The Tweens look like they will have a lot in common with the 20s and 30s though. Both ages were wowed by life changing technologies. In a month we’re going to get the Apple iSlate, and soon DVDs will go the way of the buggy whip. In the 20s and 30s folks got electricity in the house and along with it a bunch of spiffy new devices, like a washing machine for your clothes (turn a 12 hour job into a 4 hour job!), an electric iron, and miracle of miracles, the radio — an amazing way to communicate with people thousands of miles away. (Pity the poor sheet music industry that went belly up when people replaced their home entertainment console — the piano — with a swell new radio.)
Tanya O’Debra has synthesized our nostalgia for the Greatest American Age with a clever wink at our current technological obsessions in her nifty new one woman, one act play “Radio Star” at The Red Room on West 4th street.
The Red Room is a tiny black box theater up the stairs from KGB bar. The stage is set with a vintage mic, a bar stool, and a table strewn with some incongruous technical apparatuses. The sound man, J. Lincoln Hallowell, Jr., looking very spiffy in a blazer and bow tie, sits behind the table and operates the tap shoes (to make the “man walking” sfx) and the white Apple Macbook, where the jingles and sounds created by Andrew Mauriello are stored. Ms. O’Debra does the voices for all characters.
As the title of the play implies, the story is secondary, tertiary, or lower in relation to the vibe being created. If you’ve seen The Maltese Falcon you know everything that’s going to happen in “Radio Star”. That’s not a spoiler, it’s the plain truth. The hard boiled private dick is pleasantly surprised by a beautiful client who walks through his door. Her husband has been murdered. Our man takes the case. It turns out she’s in on the racket, and our man barely escapes with the truth and his skin all in one piece. Plot innovations are not a reason to see this play.
Part of Ms. O’Debra’s genius is to blend clichés of hard-boiled, mystery-detective fiction with incongruous, usually technological elements of the present, as, for example, when Detective Nick McKittrick says, “a regular morning at the office for me is unlike what the average Joe deals with at work. You see, Joe hangs his hat and coat, takes a seat at his desk, opens up his typewriter and looks at Facebook all day while pretending to work. Not me.”
In another writer or another genre those touches could be merely cute or precious. Ms. O’Debra deals with the matter masterfully thanks to the other part of her genius: she is a whiz with the hard-boiled noir zinger. Noir / pulp fiction more than any other genre in the American literary tradition is based on clever similes and metaphors. Think of one-line gems like “hot as Georgia asphalt” and “she was sweating like a whore in church.” The fast talking, hard-boiled patter is what makes noir good. Like when Joel Cairo says to Sam Spade “You always have a very smooth explanation,” to which Spade replies, “What do you want me to do? Learn to stutter?”

PARTS OF THE EXERCISE:
[1] Copy everything from "Tanya O’Debra has" down to "West 4th street." in the play review.
[2] In the rows, replace "Switch on" with "Turn on" in everything from the line containing "Given: Switch on Do not show taxes" down to the final line, and reproduce only those lines with nothing else altered.
The rows that come next are unrelated to the review above.

PROVIDED INFORMATION:
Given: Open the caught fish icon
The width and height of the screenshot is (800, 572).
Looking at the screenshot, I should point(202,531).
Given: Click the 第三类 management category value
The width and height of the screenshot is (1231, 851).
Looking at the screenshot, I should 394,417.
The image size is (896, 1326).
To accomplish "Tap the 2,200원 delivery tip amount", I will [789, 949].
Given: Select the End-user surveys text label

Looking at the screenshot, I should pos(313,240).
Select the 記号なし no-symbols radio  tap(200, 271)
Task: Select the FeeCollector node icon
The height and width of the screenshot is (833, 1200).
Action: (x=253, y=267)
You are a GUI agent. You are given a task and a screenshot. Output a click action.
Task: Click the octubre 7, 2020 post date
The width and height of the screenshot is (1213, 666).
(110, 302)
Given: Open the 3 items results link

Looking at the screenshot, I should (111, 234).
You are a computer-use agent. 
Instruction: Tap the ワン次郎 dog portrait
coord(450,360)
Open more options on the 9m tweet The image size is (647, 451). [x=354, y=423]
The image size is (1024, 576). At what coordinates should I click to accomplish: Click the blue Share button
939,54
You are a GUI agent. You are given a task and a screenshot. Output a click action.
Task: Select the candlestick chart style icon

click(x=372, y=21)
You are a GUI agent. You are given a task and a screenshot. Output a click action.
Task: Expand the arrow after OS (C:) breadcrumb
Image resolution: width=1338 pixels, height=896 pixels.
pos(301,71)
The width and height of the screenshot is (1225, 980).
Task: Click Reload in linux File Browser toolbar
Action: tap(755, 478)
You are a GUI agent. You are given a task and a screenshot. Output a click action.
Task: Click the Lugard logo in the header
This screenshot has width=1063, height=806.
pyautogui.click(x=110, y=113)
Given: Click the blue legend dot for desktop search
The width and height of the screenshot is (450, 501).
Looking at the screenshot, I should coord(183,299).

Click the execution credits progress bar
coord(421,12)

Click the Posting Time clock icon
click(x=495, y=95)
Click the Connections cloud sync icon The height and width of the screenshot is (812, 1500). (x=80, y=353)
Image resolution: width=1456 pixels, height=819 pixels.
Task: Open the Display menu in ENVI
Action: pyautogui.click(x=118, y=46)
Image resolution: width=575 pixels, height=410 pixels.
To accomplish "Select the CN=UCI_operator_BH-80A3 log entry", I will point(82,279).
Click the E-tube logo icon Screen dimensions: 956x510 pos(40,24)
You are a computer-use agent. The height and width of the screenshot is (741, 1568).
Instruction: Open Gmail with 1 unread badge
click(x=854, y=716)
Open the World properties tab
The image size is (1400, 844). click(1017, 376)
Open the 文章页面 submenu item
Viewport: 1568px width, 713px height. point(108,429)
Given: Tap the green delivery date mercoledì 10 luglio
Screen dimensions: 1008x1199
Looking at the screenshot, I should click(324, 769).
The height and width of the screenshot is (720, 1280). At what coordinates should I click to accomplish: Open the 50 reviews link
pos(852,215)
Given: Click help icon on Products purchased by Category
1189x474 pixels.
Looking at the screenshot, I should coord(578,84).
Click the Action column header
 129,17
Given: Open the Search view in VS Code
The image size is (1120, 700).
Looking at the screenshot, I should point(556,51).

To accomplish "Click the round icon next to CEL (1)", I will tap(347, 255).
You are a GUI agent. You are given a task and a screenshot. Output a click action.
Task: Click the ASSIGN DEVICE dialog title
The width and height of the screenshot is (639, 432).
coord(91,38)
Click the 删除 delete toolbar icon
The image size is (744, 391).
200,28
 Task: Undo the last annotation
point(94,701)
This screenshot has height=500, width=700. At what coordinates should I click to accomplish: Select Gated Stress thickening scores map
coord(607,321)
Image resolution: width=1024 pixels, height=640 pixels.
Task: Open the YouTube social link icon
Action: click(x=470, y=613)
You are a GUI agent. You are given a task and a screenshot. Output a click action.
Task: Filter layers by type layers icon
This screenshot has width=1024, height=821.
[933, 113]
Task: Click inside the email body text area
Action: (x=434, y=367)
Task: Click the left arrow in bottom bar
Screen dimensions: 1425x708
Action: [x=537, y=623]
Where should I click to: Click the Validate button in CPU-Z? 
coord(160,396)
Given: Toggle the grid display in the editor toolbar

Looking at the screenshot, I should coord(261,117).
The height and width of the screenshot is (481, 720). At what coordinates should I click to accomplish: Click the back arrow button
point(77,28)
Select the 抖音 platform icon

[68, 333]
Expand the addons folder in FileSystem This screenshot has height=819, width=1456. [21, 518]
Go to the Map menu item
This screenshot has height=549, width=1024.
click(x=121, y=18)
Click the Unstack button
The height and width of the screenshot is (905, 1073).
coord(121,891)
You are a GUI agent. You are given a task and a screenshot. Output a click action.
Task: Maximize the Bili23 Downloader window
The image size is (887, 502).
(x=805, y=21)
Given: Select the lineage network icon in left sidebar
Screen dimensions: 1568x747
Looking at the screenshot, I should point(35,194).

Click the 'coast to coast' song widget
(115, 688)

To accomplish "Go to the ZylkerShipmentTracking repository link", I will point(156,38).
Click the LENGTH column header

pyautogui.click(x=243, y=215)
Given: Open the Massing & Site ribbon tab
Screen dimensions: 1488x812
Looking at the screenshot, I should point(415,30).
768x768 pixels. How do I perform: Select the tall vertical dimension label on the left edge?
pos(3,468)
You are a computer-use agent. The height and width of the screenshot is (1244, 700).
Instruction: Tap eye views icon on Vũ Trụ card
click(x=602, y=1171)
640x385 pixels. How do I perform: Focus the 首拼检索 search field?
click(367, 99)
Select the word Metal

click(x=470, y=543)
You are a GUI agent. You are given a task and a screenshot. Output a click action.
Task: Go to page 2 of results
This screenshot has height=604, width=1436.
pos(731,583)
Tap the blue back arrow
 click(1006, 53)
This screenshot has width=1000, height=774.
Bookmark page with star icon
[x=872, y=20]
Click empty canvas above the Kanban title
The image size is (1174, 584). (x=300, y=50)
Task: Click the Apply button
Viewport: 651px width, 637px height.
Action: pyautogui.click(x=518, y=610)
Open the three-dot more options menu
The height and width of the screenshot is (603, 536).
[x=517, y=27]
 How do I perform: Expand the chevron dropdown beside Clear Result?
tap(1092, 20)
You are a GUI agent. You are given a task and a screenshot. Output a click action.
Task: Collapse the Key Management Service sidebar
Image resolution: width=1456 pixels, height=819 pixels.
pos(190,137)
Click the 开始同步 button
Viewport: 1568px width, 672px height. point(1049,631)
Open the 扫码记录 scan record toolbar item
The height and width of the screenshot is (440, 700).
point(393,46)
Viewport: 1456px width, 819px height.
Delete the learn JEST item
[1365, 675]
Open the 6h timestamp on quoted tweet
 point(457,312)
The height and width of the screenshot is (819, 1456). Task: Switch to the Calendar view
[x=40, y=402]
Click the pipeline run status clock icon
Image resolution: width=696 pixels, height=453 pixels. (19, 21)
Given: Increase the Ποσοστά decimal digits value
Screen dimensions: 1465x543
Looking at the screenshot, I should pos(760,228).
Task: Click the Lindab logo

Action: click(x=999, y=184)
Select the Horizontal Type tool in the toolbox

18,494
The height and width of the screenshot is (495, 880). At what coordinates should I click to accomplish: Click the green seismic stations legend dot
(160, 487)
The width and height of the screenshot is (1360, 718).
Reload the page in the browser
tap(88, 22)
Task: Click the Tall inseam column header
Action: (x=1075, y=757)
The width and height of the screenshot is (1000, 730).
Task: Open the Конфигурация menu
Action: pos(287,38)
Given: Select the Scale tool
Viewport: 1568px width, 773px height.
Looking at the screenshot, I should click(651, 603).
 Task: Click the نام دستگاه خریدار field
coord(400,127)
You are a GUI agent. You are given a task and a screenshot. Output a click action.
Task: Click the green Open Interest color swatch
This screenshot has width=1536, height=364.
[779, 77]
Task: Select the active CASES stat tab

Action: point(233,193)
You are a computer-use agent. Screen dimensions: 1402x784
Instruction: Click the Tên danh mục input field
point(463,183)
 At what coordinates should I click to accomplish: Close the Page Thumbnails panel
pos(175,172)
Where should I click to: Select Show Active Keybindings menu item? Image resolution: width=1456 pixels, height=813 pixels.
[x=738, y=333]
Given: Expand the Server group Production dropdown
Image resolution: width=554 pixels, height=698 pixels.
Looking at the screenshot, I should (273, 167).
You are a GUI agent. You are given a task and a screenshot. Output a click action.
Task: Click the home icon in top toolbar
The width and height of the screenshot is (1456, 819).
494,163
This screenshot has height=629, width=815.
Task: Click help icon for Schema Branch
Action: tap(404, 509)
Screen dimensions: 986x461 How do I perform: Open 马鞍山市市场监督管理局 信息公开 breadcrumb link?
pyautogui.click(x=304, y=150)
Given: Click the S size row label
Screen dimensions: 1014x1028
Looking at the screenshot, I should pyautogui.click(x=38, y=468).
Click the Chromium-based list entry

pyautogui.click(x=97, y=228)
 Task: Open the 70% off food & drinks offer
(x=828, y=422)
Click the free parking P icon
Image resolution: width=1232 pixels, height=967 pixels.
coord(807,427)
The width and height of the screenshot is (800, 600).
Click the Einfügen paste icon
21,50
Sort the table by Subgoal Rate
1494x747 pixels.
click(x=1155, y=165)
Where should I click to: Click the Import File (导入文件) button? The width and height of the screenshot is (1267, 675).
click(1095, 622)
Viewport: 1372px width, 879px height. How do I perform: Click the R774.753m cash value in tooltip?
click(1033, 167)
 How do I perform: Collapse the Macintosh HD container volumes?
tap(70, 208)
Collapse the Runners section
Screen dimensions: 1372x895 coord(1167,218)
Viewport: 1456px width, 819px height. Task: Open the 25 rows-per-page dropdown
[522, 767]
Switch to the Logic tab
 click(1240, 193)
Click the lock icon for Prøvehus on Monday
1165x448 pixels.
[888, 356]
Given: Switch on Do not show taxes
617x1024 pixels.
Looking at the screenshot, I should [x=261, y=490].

RESULTS FOR EACH TASK:
[1]
Tanya O’Debra has synthesized our nostalgia for the Greatest American Age with a clever wink at our current technological obsessions in her nifty new one woman, one act play “Radio Star” at The Red Room on West 4th street.

[2]
Given: Turn on Do not show taxes
617x1024 pixels.
Looking at the screenshot, I should [x=261, y=490].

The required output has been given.